*** PROVIDED TEXT ***

At the close of the nineteenth century Bradfield was a much smaller school which offered a classical curriculum for the pupils housed in the main College buildings, an ‘army class’ which prepared pupils for military service and a ‘navy class’ based in the recently-built House-on-the-Hill. Within twenty years 279 pupils of that generation had lost their lives in the First World War. A further 198 Bradfieldians lost their lives during the Second World War and two have died in Wars since 1945.

On the 11th hour of the 11th day of the 11th month, Bradfield remembered them during an Armistice Day service in front of the Bradfield War Memorials. Bradfield pupils, staff and guests gathered in Quad to pay their respects as representatives of the Bradfield community laid wreaths at the foot of the memorials. The Headmaster addressed the school prior to the playing of The Last Post and two-minute silence and you can read his reflection below.

The following day the College hosted a Remembrance Sunday service in Chapel. To open the service, current pupils read out the names from the Roll of Honour, paying tribute to the former pupils who lost their lives during the Wars. We welcomed back Old Bradfieldian and Royal Marine Dom Rogers (D 96-01) to give the address, during which he remembered his former Head of House John Sanderson (D 94-99) who died during deployment in Afghanistan in 2010. You can also read his address below alongside a short article on the impact of the First World War on The Bradfield Club in Peckham, researched and written by College Archivist John Cardwell.

Headmaster’s Remembrance Reflection

The Collingwood Cross was erected as a memorial in November 1916, on the other side of Quad outside Big School. Initially it bore some 159 names and the simple inscription, ‘Pro deo et patria’, ‘for God and Country’. The Chief of the Imperial General Staff visited Bradfield for its dedication ceremony and commended the service of public schoolboys in a speech widely reported in the national press. By the end of the war a further 120 names needed to be added to the base. 

The memorial was moved to its current location in 1951 in order to accommodate the slate tablets behind it which record the names of some 200 more Old Bradfieldians who lost their lives in the Second World War. 

Large memorials and gleaming white headstones now welcome visitors to the war cemeteries of France. But a century ago, these soldiers’ graves were marked with simple wooden crosses. During the war, soldiers were typically buried where they fell or close by. Such was the scale of the killing that many crosses were made in the field by comrades, often from scrap wood or old packing crates. 

When those temporary wooden crosses were replaced by permanent stone memorials after the war, soldiers’ families were given the opportunity to keep the originals. Some 16 such crosses were given to the College for safe-keeping and they have been on display since 2018 in the cloisters leading up to Chapel at the end of bloods passage.

***

Reproduce the passage from the Bradfield remembrance text starting with "At the close" and going on through "Wars since 1945.".

*** DATASET RECORDS ***

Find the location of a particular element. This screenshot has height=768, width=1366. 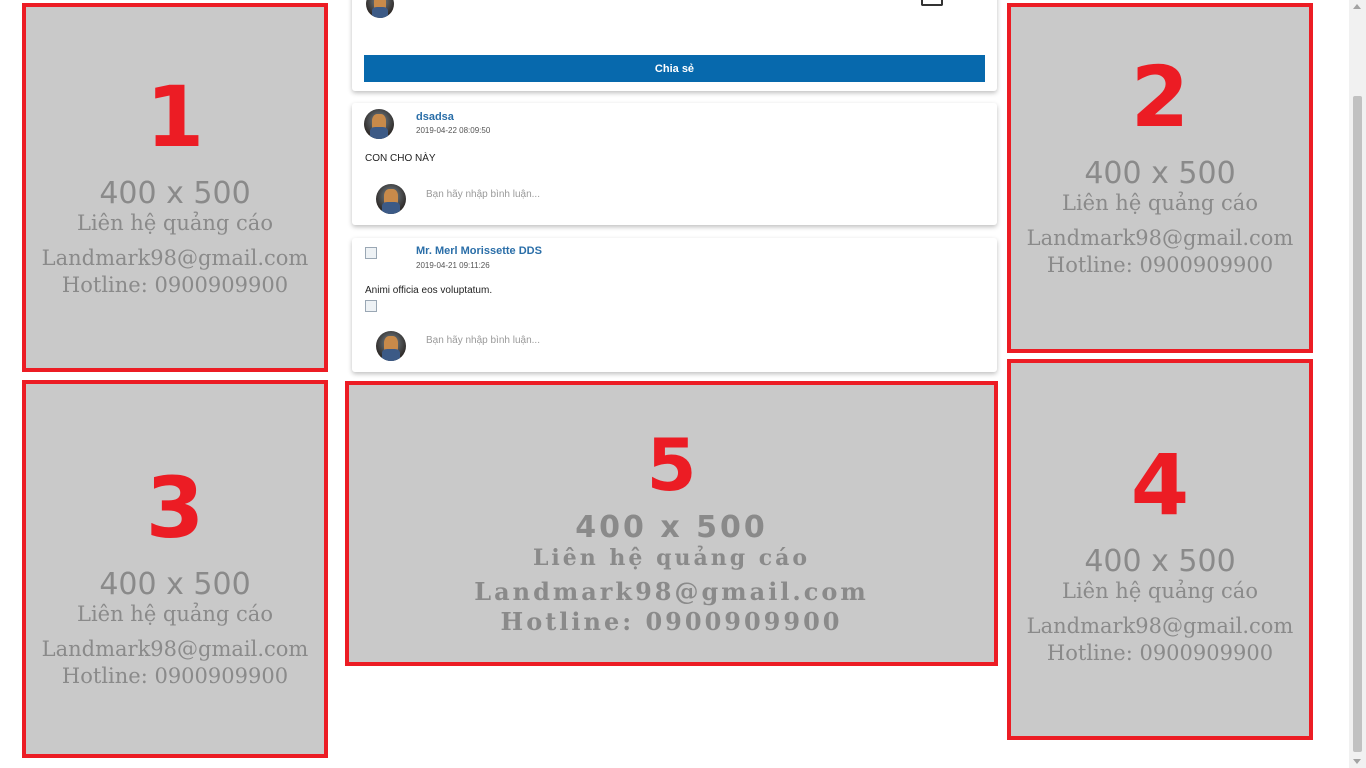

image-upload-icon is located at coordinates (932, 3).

***
*** DATASET RECORDS ***

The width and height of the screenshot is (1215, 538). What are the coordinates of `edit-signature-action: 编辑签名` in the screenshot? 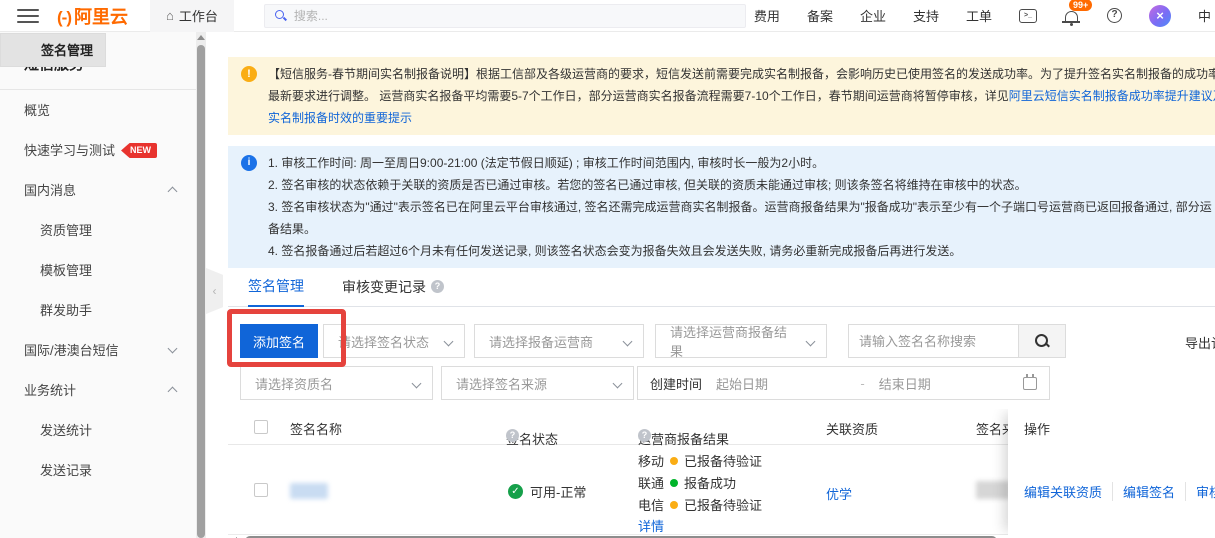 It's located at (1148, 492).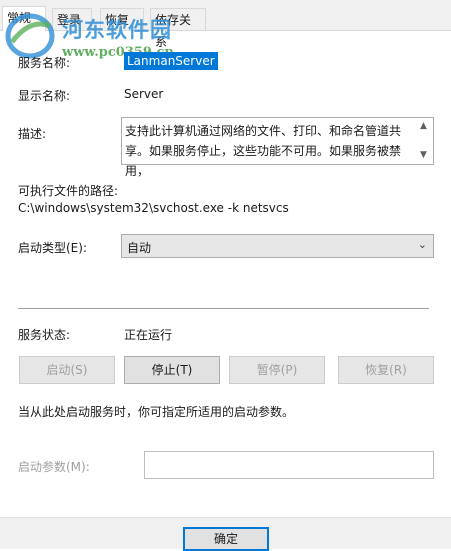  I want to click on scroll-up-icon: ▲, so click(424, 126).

***

RESPONSE BOX:
At the close of the nineteenth century Bradfield was a much smaller school which offered a classical curriculum for the pupils housed in the main College buildings, an ‘army class’ which prepared pupils for military service and a ‘navy class’ based in the recently-built House-on-the-Hill. Within twenty years 279 pupils of that generation had lost their lives in the First World War. A further 198 Bradfieldians lost their lives during the Second World War and two have died in Wars since 1945.